- [YOUR ASSIGNMENT]: Copy exactly, beginning with the line holding "Task: Click the airline logo beside FV 6462" and ending with the final line of the data beneath this task; copy nothing else, and leave out every picture.

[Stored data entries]
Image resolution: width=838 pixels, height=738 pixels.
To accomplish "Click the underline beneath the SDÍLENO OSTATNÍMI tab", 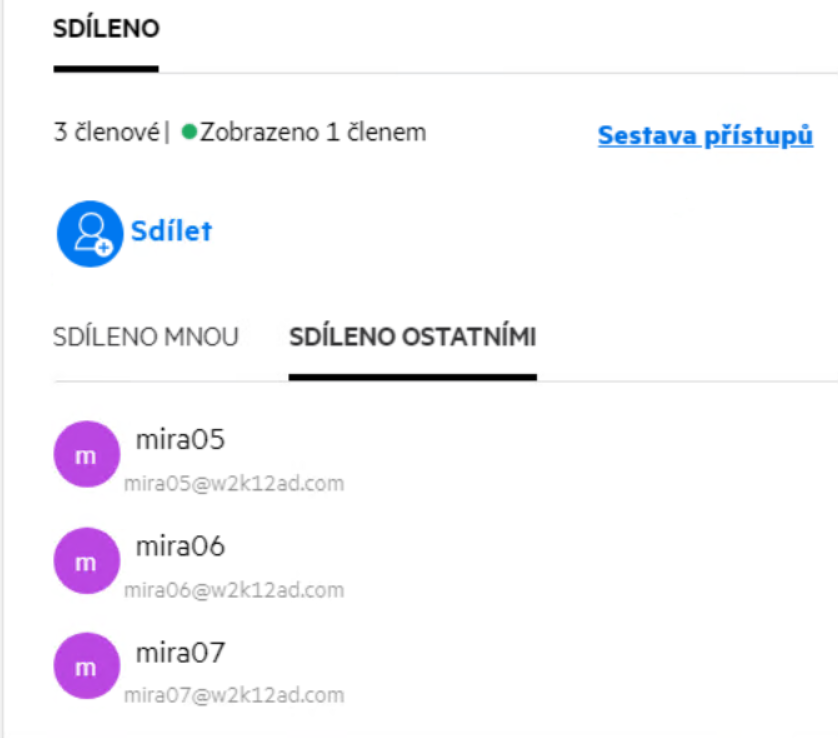I will pos(412,377).
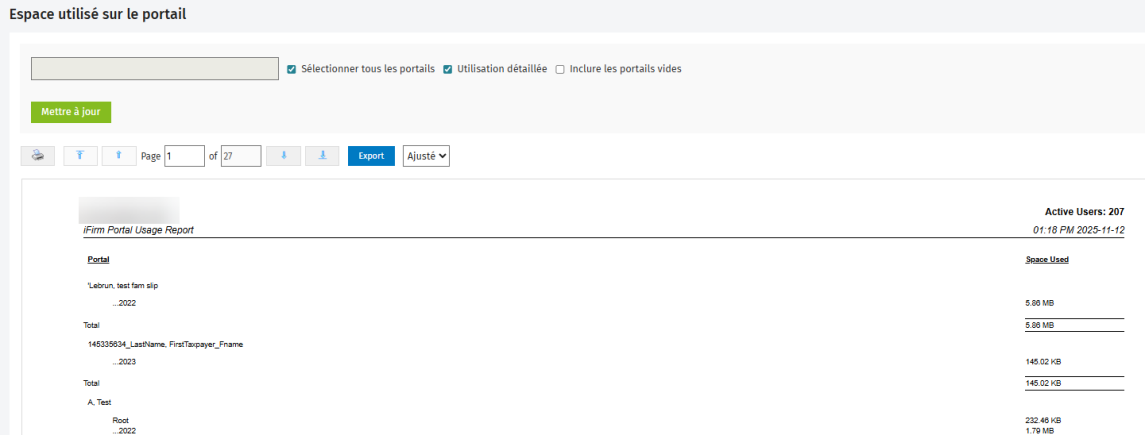Click the Space Used column header
The height and width of the screenshot is (435, 1145).
click(x=1047, y=259)
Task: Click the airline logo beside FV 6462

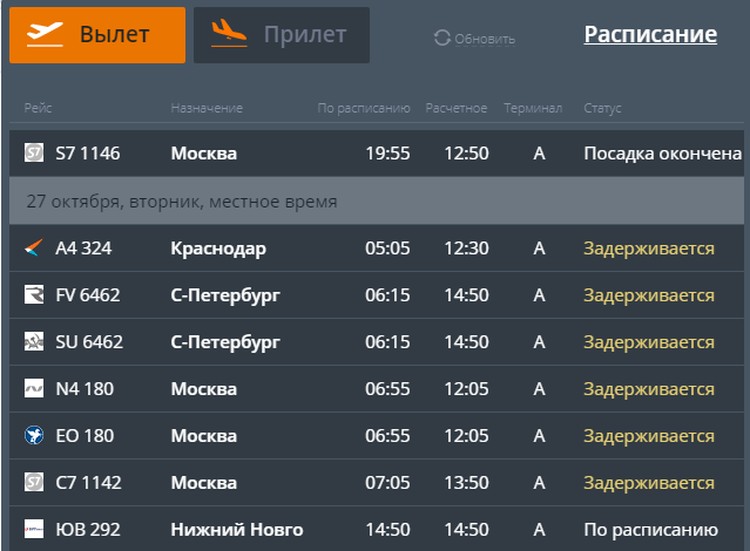Action: click(x=34, y=295)
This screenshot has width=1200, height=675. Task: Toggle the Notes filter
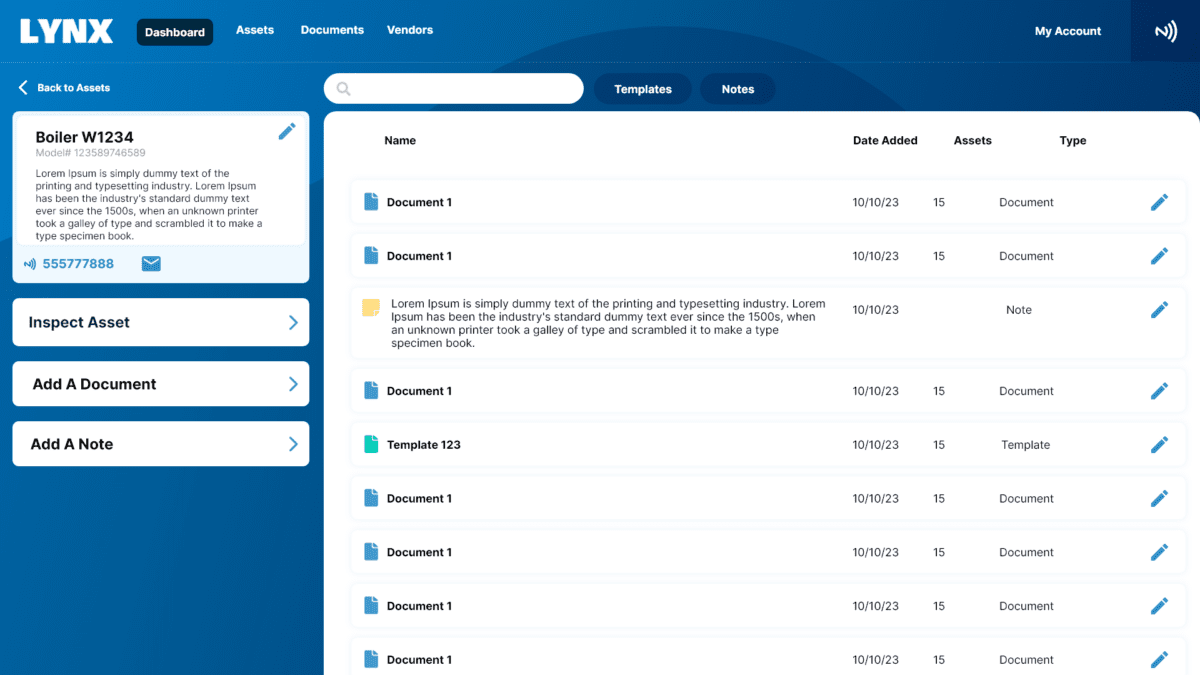[x=737, y=89]
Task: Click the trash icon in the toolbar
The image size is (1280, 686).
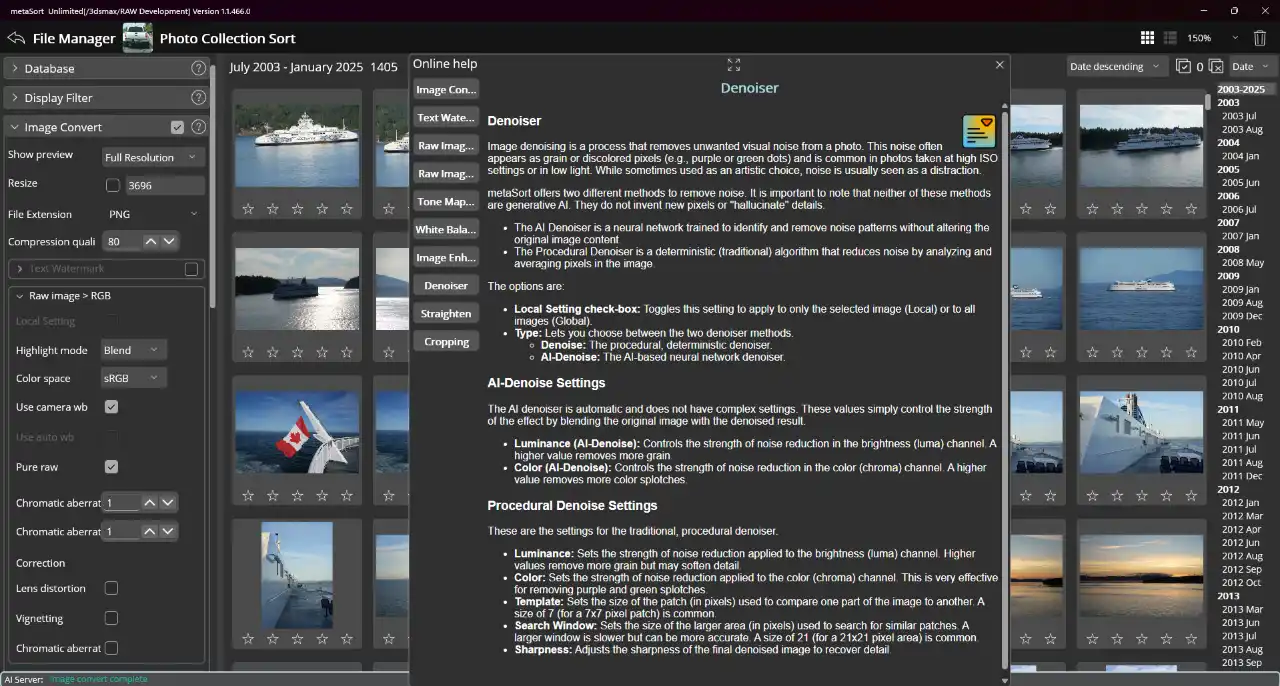Action: 1259,37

- [ANSWER FOR THE TASK]:
Task: Click the airline logo beside FV 6462

Action: click(x=34, y=295)
This screenshot has width=1200, height=675. Task: Toggle the Notes filter
[x=737, y=89]
Task: Click the trash icon in the toolbar
The image size is (1280, 686).
Action: 1259,37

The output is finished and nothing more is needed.